Many forms of treatment, both pure orthodontic or orthodontic treatment combined with orthognathic surgery, generate changes in the masticatory muscles. The understanding of muscle reaction is important to the success of treatment and can be used to determine the treatment modality. Orthodontic treatment is likely to change antero-posterior, transverse and vertical dimensions of the patients and enhances normal muscle activity in terms of the establishment of a normal A-P jaw relationship and eliminates the excessive overjet and overbite conditions. 

Abnormalities in the vertical dimension have challenged orthodontists. In orthodontics, they provide the greatest complications in the treatment itself and the stability is unpredictable. If forward closing rotation of the mandible occurs, it may produce a short face and deep bite. Most orthodontic mechanics are extrusive. During orthodontic treatment, extrusion acts to maintain or even increase the vertical dimension. It is known that patients with a short vertical dimension can generate higher occlusal forces than normal patients during swallowing, chewing or maximum clenching. The stronger musculature tends to oppose extrusive forces during orthodontic treatment. Therefore, it might be difficult to produce permanent extrusion of the molars and backward rotation of the mandible in such patients. In contrast, patients with a long face can create lower occlusal forces.35 The undesirable extrusion of molars may occur in these patients. Surprisingly, Proffit found similar bite force magnitude in long-face children and the controlled group.36 The differences in occlusal force arising at puberty were found. The normal group gains masticatory muscle strength, but the long-face group does not. However, it is difficult to instruct young children to bite with maximum force.

Functional appliances can modify vertical opening. It was found that a gradual increase in the vertical dimension caused adaptation of muscles compared with a one-step activation. No change of muscle activity was found through the first few hours following appliance placement. After the first weeks of appliance insertion, decreased posterior temporalis activity and increased masseter muscle activity were observed in both techniques. A considerable increase in muscle activity was observed in the lateral pterygoid muscle.37 

Functional appliances are widely used for the correction of sagittal and vertical occlusal discrepancies in growing patients. It can rotate the mandible either forward or downward. This effect may cause stretching of the masticatory muscles. Erdem A et al. examined the activities of the anterior temporalis and masseter muscles during clenching, chewing and swallowing and the orbicularis oris muscle during whistling in children with class II division 1 malocclusion treated with activator appliance and compared with untreated patients at the start of the therapy and 12 months later.38 The EMG activities of temporalis and masseter muscles during clenching, chewing, and swallowing increased in both groups, particularly in the treatment group. The EMG activity of the orbicularis oris increased significantly only in the treatment group during whistling.

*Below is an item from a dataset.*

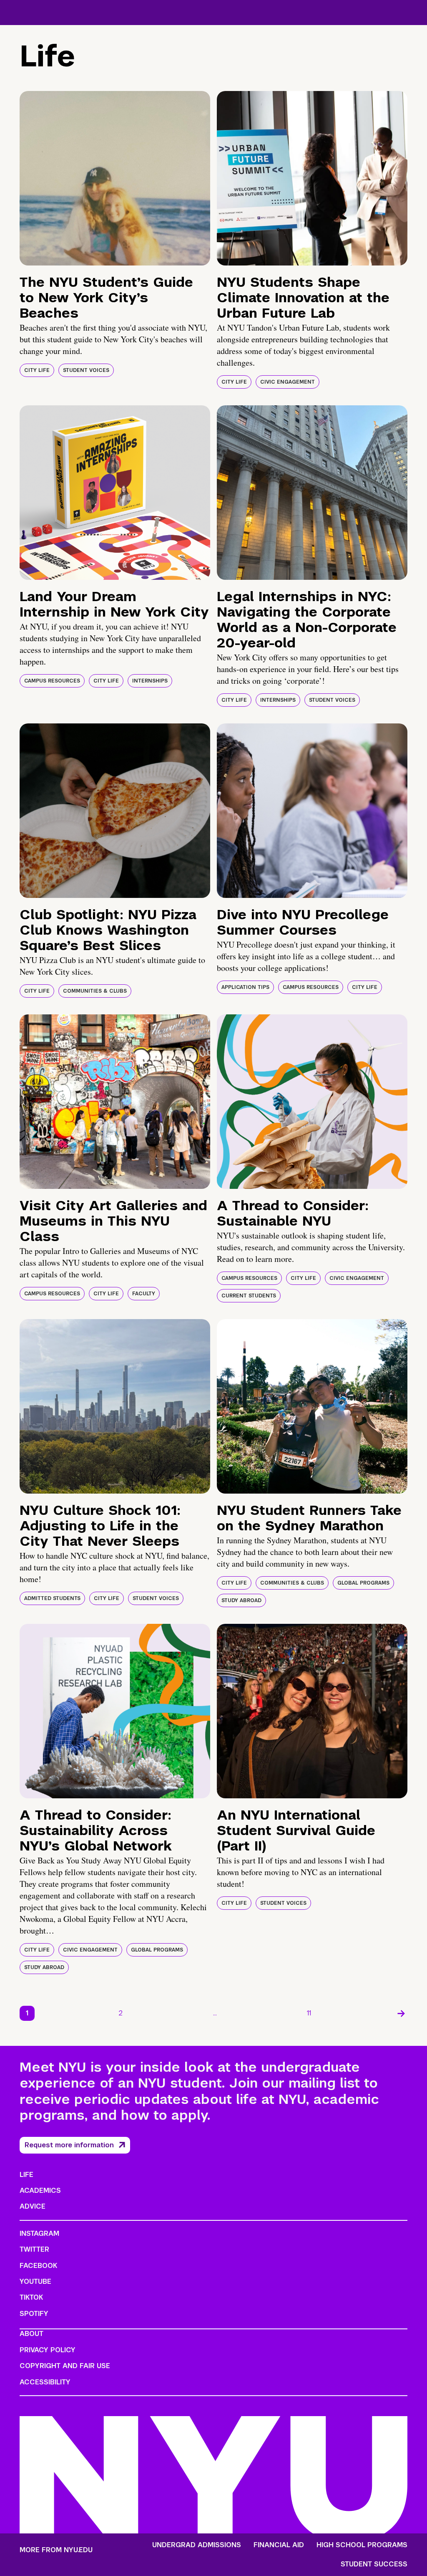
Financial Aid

Saccucci et al. also assessed the change in upper and lower orbicular oris muscles created by a performed functional device in 13 children with Class II, division 1 malocclusion, deep bite, and labial incompetence and 15 children of the same age with normal occlusion.39 The sEMG recordings were investigated before the therapy, 3 and 6 months after the treatment at rest, during kissing, swallowing, opening the mouth, clenching the teeth, and during protrusion of the mandible. The treatment group showed a lower sEMG activity of the lower orbicular oris muscle compared with the control group at before the therapy, except during swallowing, with significant differences at rest and during mandibular protrusion. From before the therapy to the 3rd month after the therapy, in the treated group, a significant increase in muscle tone was founded, but only at rest. The upper orbicular oris muscle showed a significant increase during protrusion of the mandible between the 3rd and 6th months after the treatment. After the treatment, patients seemed to reach a muscular activity similar to the control group, where no changes in muscle tone were observed by sEMG.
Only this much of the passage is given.